_Assignment:_ Every line of the entries below from the one containing "Where should I click to: Follow" to the one containing "Given: Open the 2.5F1 Google model node", both ends included, must be written out exactly. No other line belongs in the answer.

---- Excerpted data

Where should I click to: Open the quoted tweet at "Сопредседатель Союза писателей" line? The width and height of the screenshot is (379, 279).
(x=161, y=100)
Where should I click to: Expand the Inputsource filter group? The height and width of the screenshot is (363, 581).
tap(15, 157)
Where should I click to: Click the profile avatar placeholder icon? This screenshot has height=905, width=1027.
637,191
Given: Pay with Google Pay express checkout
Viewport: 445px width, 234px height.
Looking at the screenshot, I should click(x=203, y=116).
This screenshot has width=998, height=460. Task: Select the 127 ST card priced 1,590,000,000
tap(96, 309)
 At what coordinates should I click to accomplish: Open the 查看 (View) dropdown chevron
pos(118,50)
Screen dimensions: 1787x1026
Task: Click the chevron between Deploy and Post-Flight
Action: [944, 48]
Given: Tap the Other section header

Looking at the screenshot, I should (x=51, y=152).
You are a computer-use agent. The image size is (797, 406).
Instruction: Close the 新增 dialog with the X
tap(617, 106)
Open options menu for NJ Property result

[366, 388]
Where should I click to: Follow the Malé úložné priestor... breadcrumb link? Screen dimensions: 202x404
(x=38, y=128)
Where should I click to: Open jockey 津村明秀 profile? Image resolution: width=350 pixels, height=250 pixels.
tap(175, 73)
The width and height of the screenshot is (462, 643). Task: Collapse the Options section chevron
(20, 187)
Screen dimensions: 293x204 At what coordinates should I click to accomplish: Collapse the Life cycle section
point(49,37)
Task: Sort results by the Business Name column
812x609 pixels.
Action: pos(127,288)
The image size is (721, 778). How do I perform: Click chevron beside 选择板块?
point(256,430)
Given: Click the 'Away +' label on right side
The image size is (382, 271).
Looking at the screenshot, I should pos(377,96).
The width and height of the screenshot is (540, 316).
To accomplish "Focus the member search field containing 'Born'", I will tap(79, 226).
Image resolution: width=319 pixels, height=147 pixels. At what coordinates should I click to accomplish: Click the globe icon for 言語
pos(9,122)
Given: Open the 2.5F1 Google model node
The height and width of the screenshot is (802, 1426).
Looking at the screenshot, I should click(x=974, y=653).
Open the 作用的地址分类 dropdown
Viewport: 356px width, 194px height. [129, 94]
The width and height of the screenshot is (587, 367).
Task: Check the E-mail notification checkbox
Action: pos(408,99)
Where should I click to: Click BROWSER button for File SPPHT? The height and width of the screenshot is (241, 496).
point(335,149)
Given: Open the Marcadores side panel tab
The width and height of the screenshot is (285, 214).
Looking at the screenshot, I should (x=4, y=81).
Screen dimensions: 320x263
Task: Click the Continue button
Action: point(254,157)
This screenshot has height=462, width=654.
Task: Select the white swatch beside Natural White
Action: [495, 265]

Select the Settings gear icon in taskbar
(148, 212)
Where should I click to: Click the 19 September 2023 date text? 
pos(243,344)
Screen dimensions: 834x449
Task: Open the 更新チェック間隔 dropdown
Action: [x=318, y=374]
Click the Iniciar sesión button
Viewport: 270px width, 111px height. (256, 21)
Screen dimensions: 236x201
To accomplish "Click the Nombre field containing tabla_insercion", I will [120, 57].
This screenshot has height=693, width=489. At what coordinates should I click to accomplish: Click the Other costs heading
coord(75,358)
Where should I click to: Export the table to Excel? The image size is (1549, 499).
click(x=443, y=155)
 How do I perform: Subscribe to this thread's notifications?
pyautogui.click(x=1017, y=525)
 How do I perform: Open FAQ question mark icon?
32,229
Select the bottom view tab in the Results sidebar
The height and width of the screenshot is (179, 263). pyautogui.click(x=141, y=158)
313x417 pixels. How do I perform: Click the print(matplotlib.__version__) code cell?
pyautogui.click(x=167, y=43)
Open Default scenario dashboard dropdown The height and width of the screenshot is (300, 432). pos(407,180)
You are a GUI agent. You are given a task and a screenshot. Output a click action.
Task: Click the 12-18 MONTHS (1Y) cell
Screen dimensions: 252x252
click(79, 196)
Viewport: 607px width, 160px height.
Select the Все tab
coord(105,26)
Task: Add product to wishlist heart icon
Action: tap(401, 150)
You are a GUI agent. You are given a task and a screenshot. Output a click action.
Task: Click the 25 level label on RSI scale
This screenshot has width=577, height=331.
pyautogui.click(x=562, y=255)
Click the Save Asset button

--------

_Solved problem:_
Where should I click to: Follow the Malé úložné priestor... breadcrumb link? Screen dimensions: 202x404
(x=38, y=128)
Where should I click to: Open jockey 津村明秀 profile? Image resolution: width=350 pixels, height=250 pixels.
tap(175, 73)
The width and height of the screenshot is (462, 643). Task: Collapse the Options section chevron
(20, 187)
Screen dimensions: 293x204 At what coordinates should I click to accomplish: Collapse the Life cycle section
point(49,37)
Task: Sort results by the Business Name column
812x609 pixels.
Action: pos(127,288)
The image size is (721, 778). How do I perform: Click chevron beside 选择板块?
point(256,430)
Given: Click the 'Away +' label on right side
The image size is (382, 271).
Looking at the screenshot, I should pos(377,96).
The width and height of the screenshot is (540, 316).
To accomplish "Focus the member search field containing 'Born'", I will tap(79, 226).
Image resolution: width=319 pixels, height=147 pixels. At what coordinates should I click to accomplish: Click the globe icon for 言語
pos(9,122)
Given: Open the 2.5F1 Google model node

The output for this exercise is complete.